La Bibliothèque électronique du Québec

Aller au contenu | Aller au menu | Aller à la recherche

mardi 28 février 2006

Le roman-feuilleton

Extraits du texte de présentation (non signé) d'une édition en livre de poche du roman le Bossu de Paul Féval:

"Le roman-feuilleton prend son essor au XIXe siècle. Tous les grands auteurs y sacrifieront, de Balzac à Daudet, de George Sand à Flaubert, de Théophile Gautier à Jules Verne: d'abord parce que la prépublication fournit un substantiel apport financier, ensuite parce que cette publicité indirecte augmente les ventes ultérieures en librairie.
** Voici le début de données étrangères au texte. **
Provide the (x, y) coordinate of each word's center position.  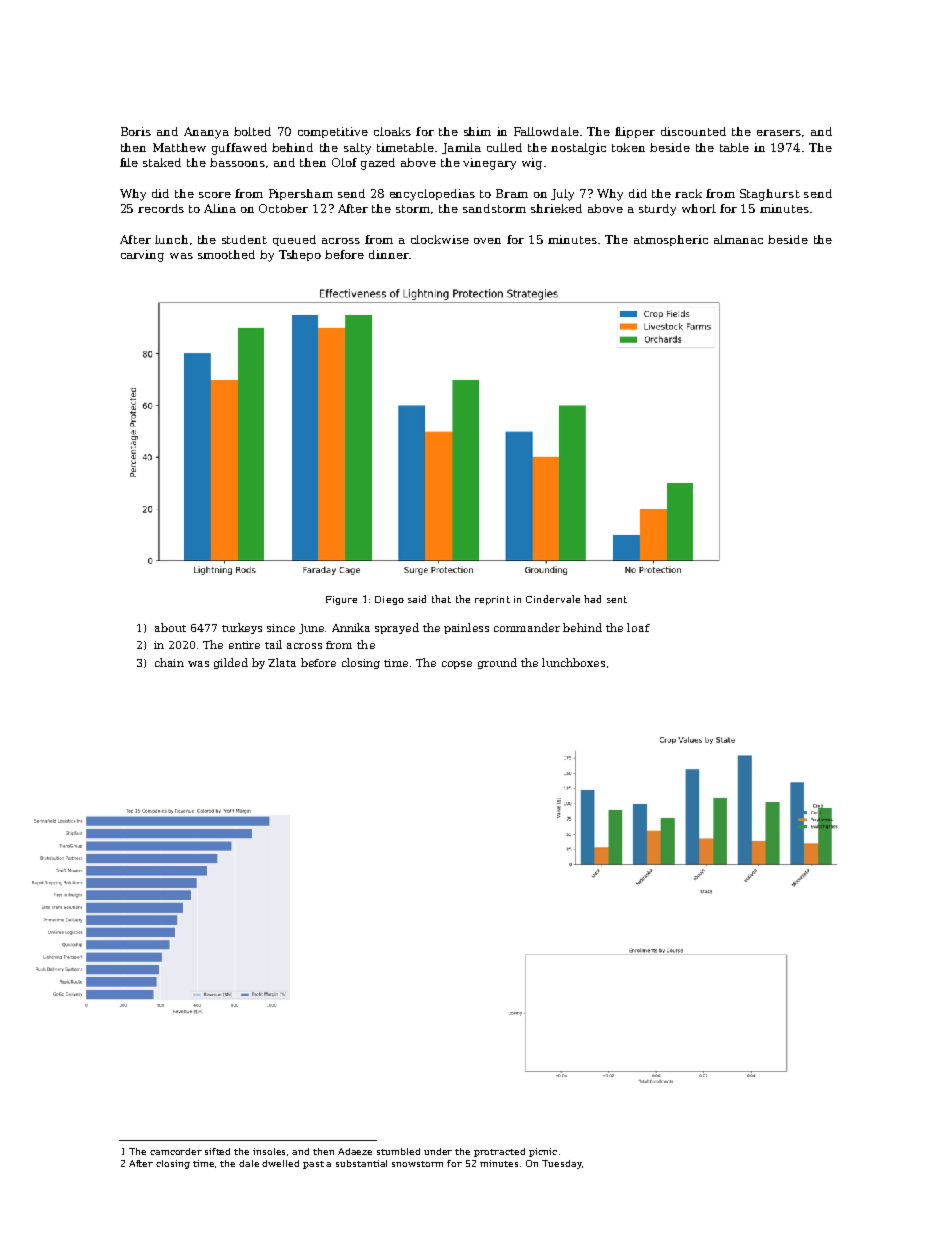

"Le phénomène naît en Angleterre où, durant l'année 1719, le public se passionne pour le récit des aventures d'un naufragé sur une île déserte. Robinson Crusoé s'averera un personnage fictif, inventé par un journaliste de génie: Daniel Defoe.

"En France, l'apparition d'une presse populaire bon marché, en 1836, va donner au feuilleton une importance primordiale: une histoire qui plaît au public augmente les ventes dans des proportions considérables. Les patrons de presse sont tout disposés à faire des ponts d'or aux bons feuilletonistes. On ne se contente donc plus de saucissonner les ouvrages de romanciers connus, on fait écrire des récits spécialement conçus, quant à la longueur et au contenu, pour les colonnes du journal qui les publie. L'Audimat de l'époque, c'est le courrier des lecteurs, et ce baromètre oriente la création littéraire. Si le public apprécie, on en rajoute: s'il proteste, on fait machine arrière, éventuellement au mépris de la cohérence du texte. Le feuilletoniste est au service des ventes; il doit donc écrire vite, être inventif et avoir l'échine souple pour se plier aux contraintes qu'on lui impose. Il y a quelques génies comme Alexandre Dumas, Eugène Sue, Paul Féval, Ponson du Terrail, Émile Gaboriau, que copient une multitude de tâcherons. Chefs-d'oeuvre et navets se succèdent au rez-de-chaussée (le bas de la page de titre) des innombrables journaux parisiens et provinciaux éclos au cours du XIXe siècle.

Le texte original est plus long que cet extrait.